The Samsung Exynos 2100 SoC is slated to power the next generation of flagship Samsung phones. The new chipset will likely make the switch to 5nm architecture, with an established multi-cluster layout to handle peak performance, average tasks and background processes. While the exact make and configuration of the SoC is yet to be revealed, the Exynos 2100 has been making appearances in numerous benchmark entries, along with the Qualcomm Snapdragon 888. Now, leaked benchmark reports about the Samsung Exynos 2100 suggest that the flagship Samsung chipset may have finally caught up with Qualcomm, or even surpassed it in performance.
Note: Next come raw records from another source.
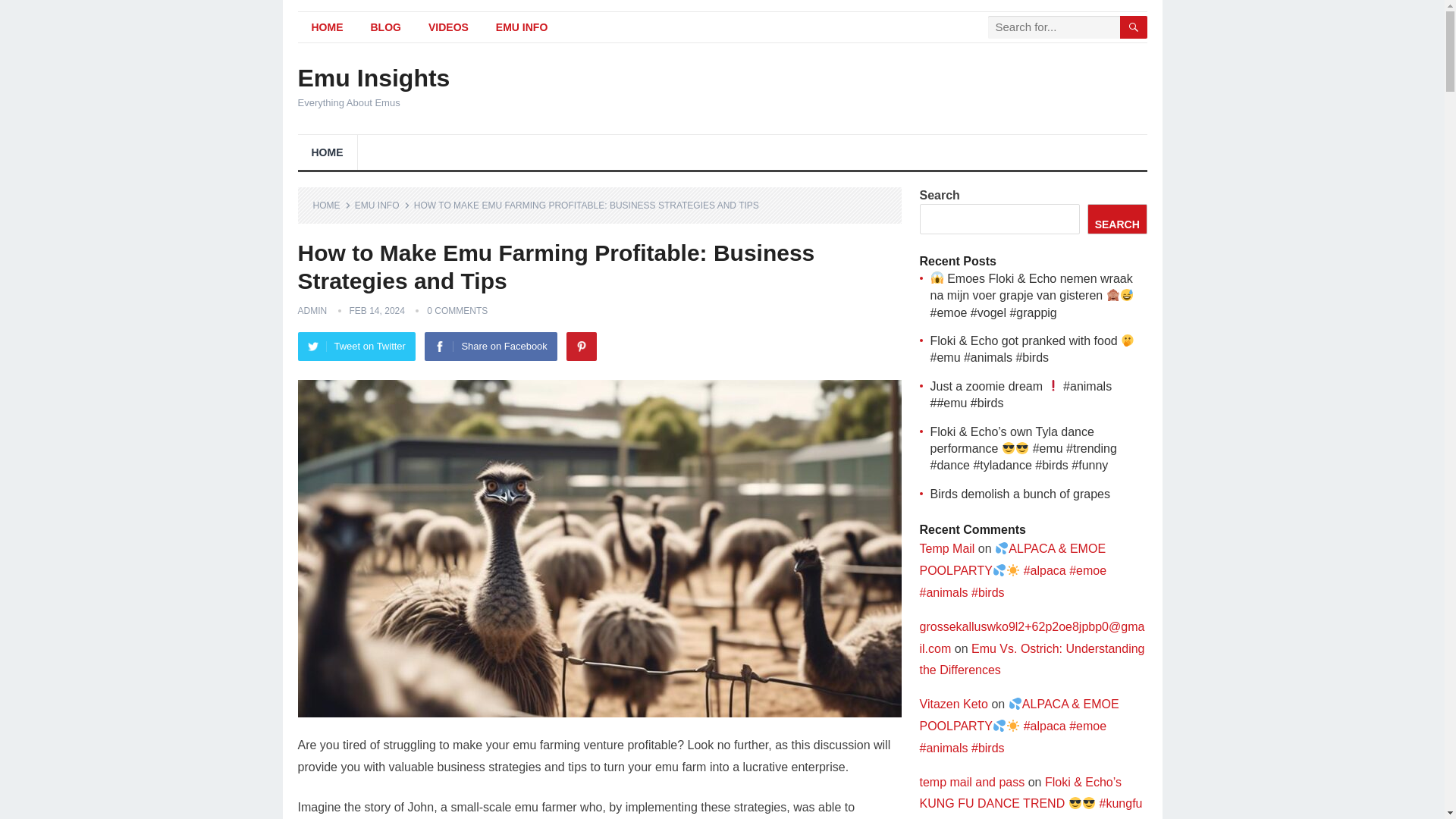
Posts by Admin (311, 310)
HOME (326, 27)
HOME (326, 152)
Pinterest (581, 346)
0 COMMENTS (456, 310)
View all posts in Emu Info (382, 204)
Tweet on Twitter (355, 346)
SEARCH (1117, 218)
EMU INFO (520, 27)
HOME (331, 204)
VIDEOS (447, 27)
ADMIN (311, 310)
Emu Insights (373, 78)
EMU INFO (382, 204)
BLOG (384, 27)
Given the description of an element on the screen output the (x, y) to click on. 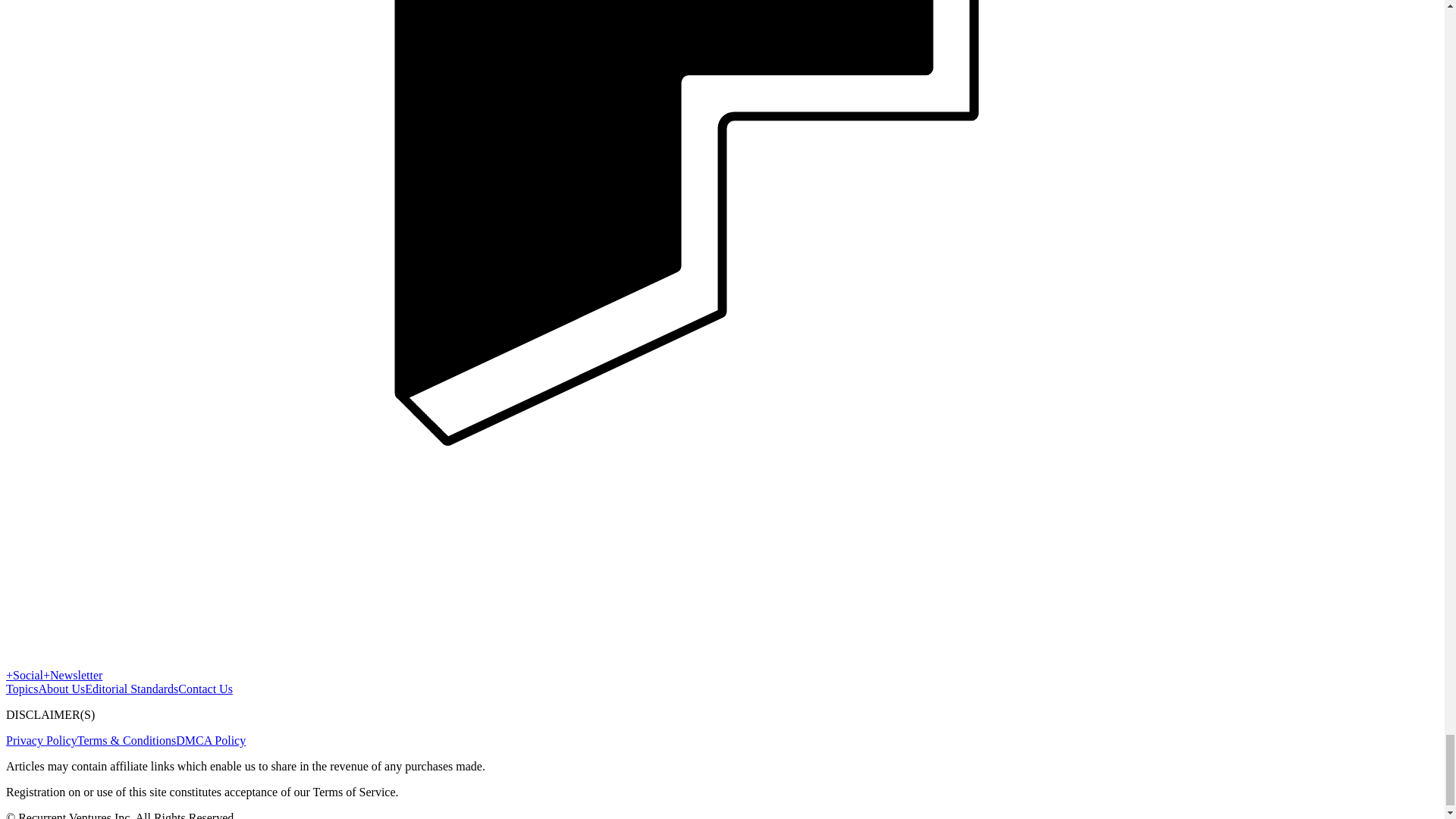
Contact Us (204, 688)
About Us (60, 688)
DMCA Policy (211, 739)
Editorial Standards (130, 688)
Topics (21, 688)
Privacy Policy (41, 739)
Given the description of an element on the screen output the (x, y) to click on. 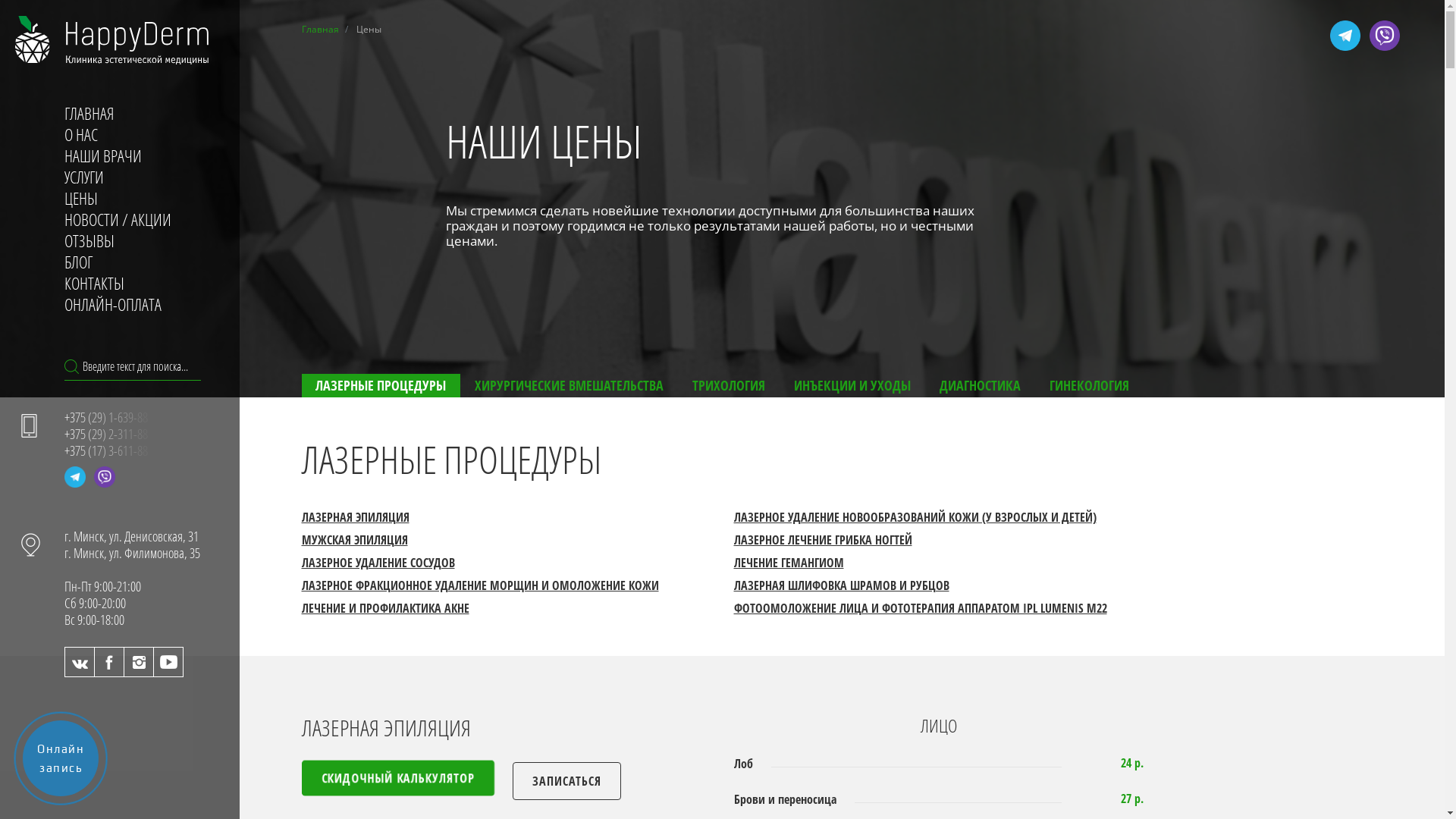
+375 (29) 1-639-88 Element type: text (108, 416)
+375 (17) 3-611-88 Element type: text (108, 450)
+375 (29) 2-311-88 Element type: text (108, 433)
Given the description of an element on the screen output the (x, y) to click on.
A leaked benchmark sheet from Chinese Internet forums suggest that the Samsung Exynos 2100 may be just about powerful enough to surpass the Qualcomm Snapdragon 888 on average performance. The margins, though, appear wafer thin. In the screenshot, the Geekbench 5 benchmark results suggest that the Samsung Exynos 2100 registers a single-core score of 1,089 points, and multi-core score of 3,963 points. In comparison, the Qualcomm Snapdragon 888 SoC registers a slightly higher single-core score of 1,135 points and slightly lower multi-core score of 3,818 points. The two SoCs appear to be largely behind the Apple A14 Bionic, which has posted an average single-core score of 1,600 points and multi-core score of 4,060 points.
The results align squarely with what other reports around the internet have stated. The Xiaomi Mi 11 is confirmed to be one of the first smartphones in the world to run on the Snapdragon 888. Leaked benchmark scores of the said smartphone have so far showed scores that are in the ballpark range of what the leaked benchmark tabulation sheet shows. Leaked Galaxy S21 screenshots running on the Exynos 2100 SoC also reflect the same. However, there are a couple of key things to note here. While many on the internet have claimed that Samsung may have finally surpassed Qualcomm in overall performance, the disparity in scores between the two chipsets is minimal.
Furthermore, most devices on either SoCs are likely running on pre-launch software builds, and the overall performance for each may eventually differ slightly. On this note, it is best to conclude that the performance from both the chipsets will likely be quite similar. Nevertheless, given that the launch dates of phones with either chipsets are not too far away, it will be interesting to see how they actually perform in the real world, and which manages to outperform the other.